For the following set of data,
one can generate a linear fit model as shown below:
Y = 24.522739 + 11.068566*X
Summary of Fit
RSquare Adj 0.729474
Root Mean Square Error 16.17783
Mean of Response 138.695
Observations (or Sum Wgts) 20
The question I have is: how should I go about and generate the 99% confidence intervals for the projected Y when X = 11.8 and 12.7? Or even better if you could elaborate the details on how JMP calculates the confidence intervals (such as, 95%, 99%) for a linear fit model.
Many thanks in advance!
They are both correct and both appropriate, depending on what you want to estimate or test. They answer different questions. They are not used for the same purpose. The former is for the statistic and the latter is for the data.
BTW, you can easily visualize either one or both of these intervals when you fit the line in Bivariate. Use same menu under the plot and select Confid Shaded Fit or Confid Shaded Indiv. One is related to the uncertainty in the sample statistic (regression line) and the other is related to the uncertainty of individual observations.
to get the predicted values and confidence intervals you would do the following:
To see how jmp calculates the prediction/CIs you could just klick on the "+"-symbol on the left hand side (next to the column names).
To get the prediction and CI for specific values of X you would just add new rows (like it did in the picture above: Row 21 and 22). JMP will automatically generate the predictions and CI-values for the X-values you enter.
Hope that helps.
Thanks for the reply! This was what I did. However, I was puzzled by the Vec Quadratic term in the formula as shown belown and also I was expecting 2.576 multiplying the standard error (for 99% confidence interval calculation instead of 2.878 or 1.96 for 95% confidence interval calculation)
(24.5227390655596 + 11.0685662563684 * :X) - 2.87844047273861 *
[1.00352196297906 -0.0924403260280234, -0.0924403260280234
 || :X
) * 261.722077754035
2nd quesition: is it more appropriate to use Indiv Confidence Limit Formula than Mean Confidence Limit Formula? If not, why so?
The Vec Quadratic() function is an optimized way to perform the matrix computations before applying the scalar multipliers.
You want a two-sided 99% confidence interval, so the probability cutoff on each tail is 0.005%. This calculation with the given 18 degrees of freedom for the error indicates the correct multiplier:
t Quantile( 0.995, 18 ) -> 2.87844047273861
Note that you can select Graph > Profiler and enter all three of the formula columns. You can now change X by dragging or typing over the current value (in red) and entering an exact value. The profilers will give the point estimates, lower and upper bounds.

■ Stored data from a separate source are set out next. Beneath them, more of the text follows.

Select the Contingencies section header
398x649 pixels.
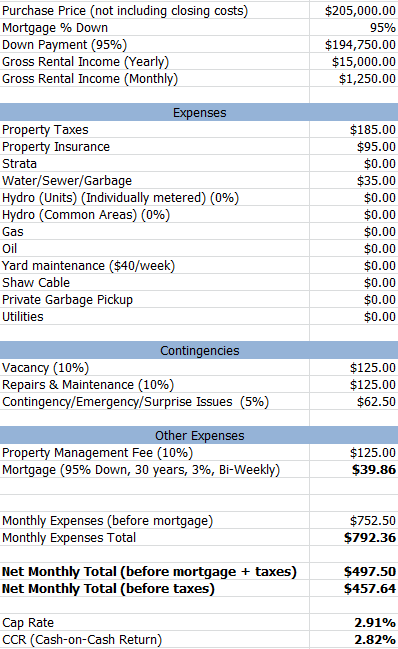(199, 351)
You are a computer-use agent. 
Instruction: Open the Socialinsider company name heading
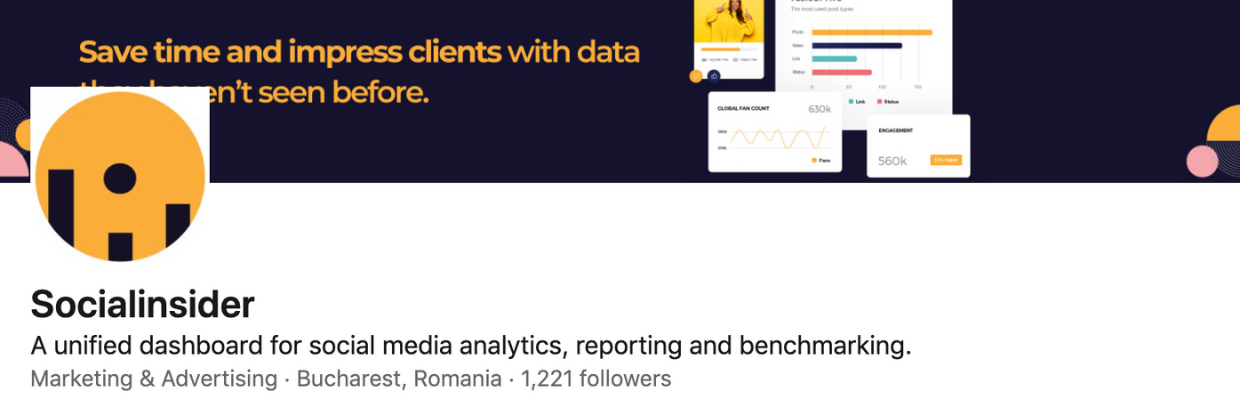(x=143, y=303)
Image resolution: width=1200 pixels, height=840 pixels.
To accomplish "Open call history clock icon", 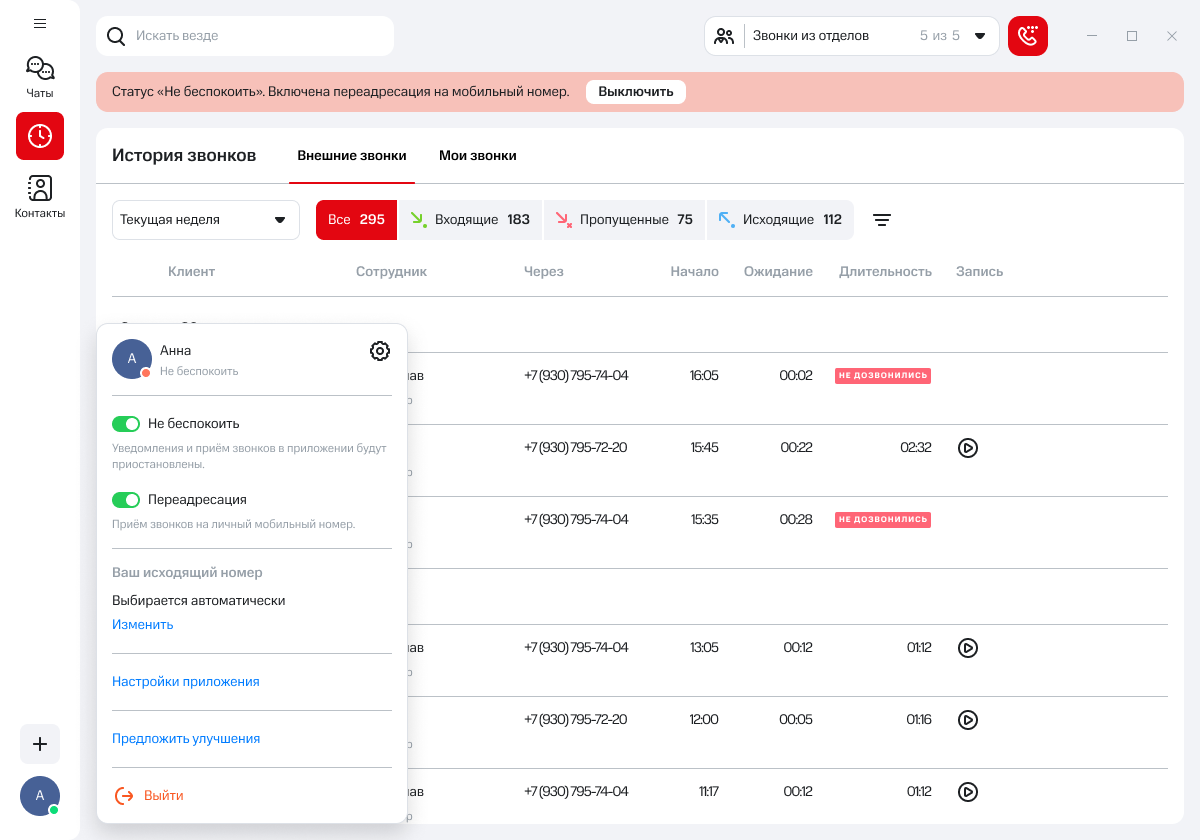I will (40, 136).
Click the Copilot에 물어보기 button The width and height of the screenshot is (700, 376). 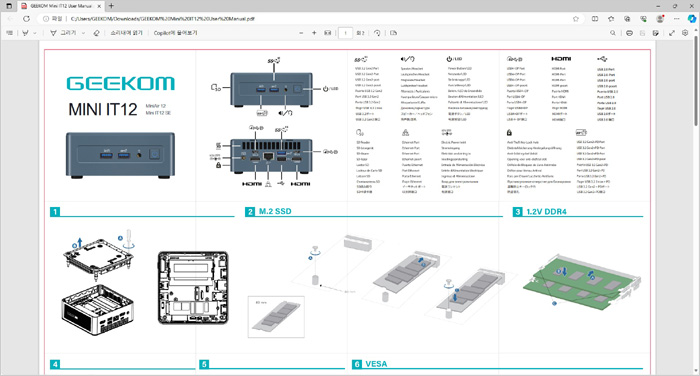pyautogui.click(x=175, y=33)
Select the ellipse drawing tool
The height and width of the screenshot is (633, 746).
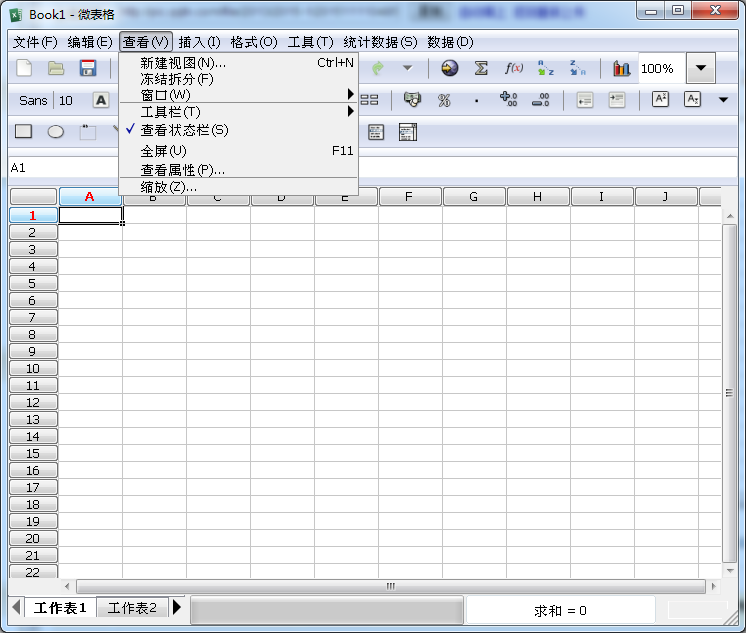pos(56,132)
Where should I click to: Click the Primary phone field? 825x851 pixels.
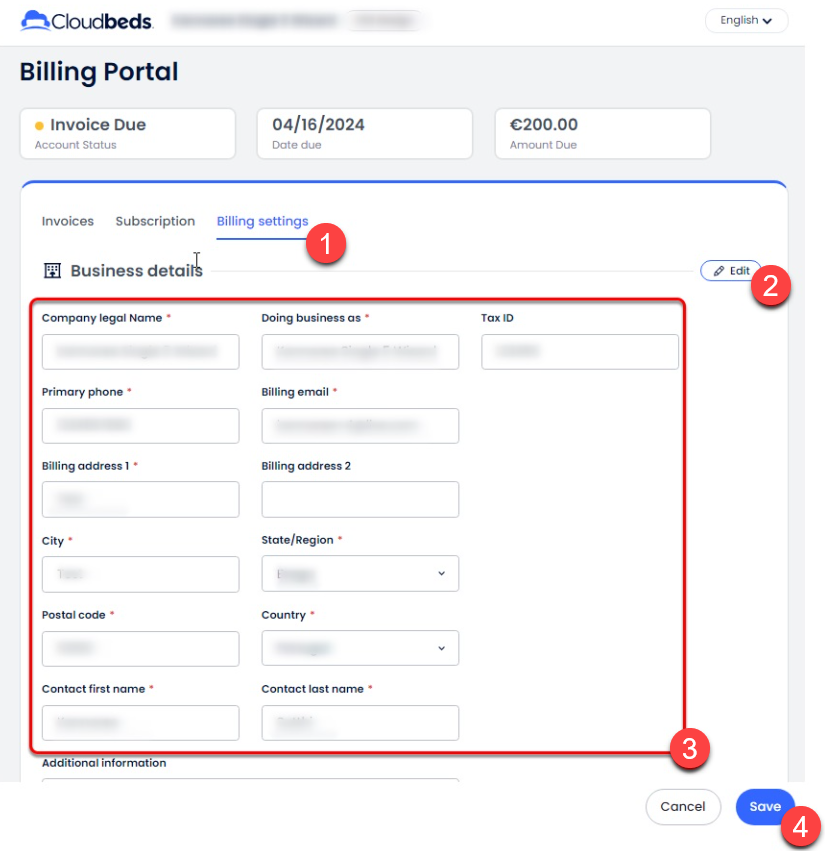click(140, 426)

I can't answer your second question about which kind of interval is appropriate because you have not stated how you would use or interpret the interval. They are both appropriate but for different questions. It depends on the alternative hypothesis you are trying to test.
Thanks Jeff and Mark for your very quick reply. I got that part. However, in my formula, I have (see attached) 0.395, 0.051, and 0.007 inside first term in Vec Quadratic. I was wondering what these values represent? 0.051 and 0.007 have something to do with the slope, but not very sure. Again, thanks for your assistance.
Taken directly from the description and explanation I just posted, it is a "symmetric matrix," the "inverse covariance matrix." It refers to the covariance of the parameter estimates, of course.